第3話


「随分とご苦労なさっているのですね」


「他人事だな」


「王を信じておりますので」


 王の言葉は、ケモノの国を上から下への大騒ぎへと陥れた。

 嘆くもの、諭すもの、喚くもの、落胆するものと、さまざまな感情を披露するなかで、唯一、王を幼少の頃より支え続けた執事の爺だけが、王の婚姻に祝福の言葉を贈った。とはいえ、彼は最近ボケてきていると専らの噂なので、誰も爺の言葉に耳を貸さなかった。


 まさか姫が軟禁されている部屋を抜け出して王に会いに行ったなどと知る由もない大臣たちからすれば、王が会ったこともない、それもヒトの姫に惚れるはずがないことだけは理解していたが、だからこそ、王の決定に納得がいかなかったのである。

 彼らとしても、ヒトの国の見え透いた提案を断り、戦争を続行させる口実を作りたいわけではないが、停戦するにしても準備がまったくといって為されていない状態では、ヒトの国のいいようにされるかもしれないと、国を案じていたのだ。


 予想していたこととはいえ、自身の発言で配下を混乱させたせめてもの償いだと、王は大臣たち一人ひとりと膝を突き合わせて話を行った。むろん、そこには話せない内容が含まれている。たとえば。

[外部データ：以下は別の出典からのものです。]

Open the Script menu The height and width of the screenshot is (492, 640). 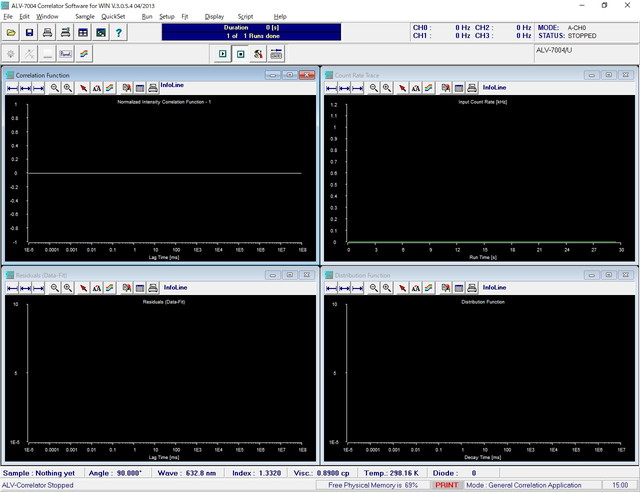click(245, 17)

「んん……さすがは、肥沃な国土を誇るケモノの国の茶葉ですわ。香りから、我が国のものとは比べ物にもなりません」


 あの日以来、姫が頻繁に王の私室を訪れているとかである。どれほど頻繁かと問われれば、つまりは、毎日であった。


「お砂糖はひとつ? それともふたつ?」


 鈴が転がる音で笑う姫が、まさか男であるなど誰が思うだろうか。

 仮に股間に生えたる確固たる証拠を目の当たりにしたとして、自身の目か脳を疑うほうが可能性として高い。

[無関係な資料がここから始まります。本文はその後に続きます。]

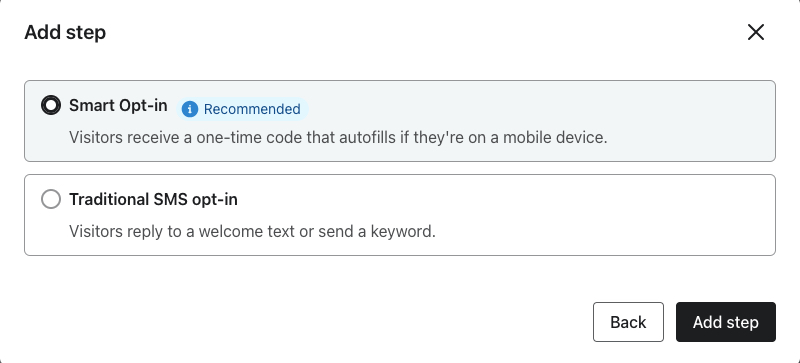Screen dimensions: 800x363
Task: Click the one-time code autofill description
Action: [x=338, y=138]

「後悔だけはなさらないでくださいませ。貴方様が刃、鈍ることのなきよう」


「要らぬ心配だ」


「要らぬ心配が、妻の役目にございます」


 王として、彼は後悔をしないことを信条としている。

 どれだけ悩もうとも、決めたことを後悔しない。過去は決して変わらないことを、彼は心に刻み続けていた。


「信じているのではなかったか」


「それもまた女子の役目ですので」


 淹れられた紅茶の湯気の向こうで、笑う姫。

 淹れた紅茶の湯気の向こうで、表情を見せぬ王。


 ふたりは今日もカップを鳴らす。

 あの日の約束を、確かめ合うように。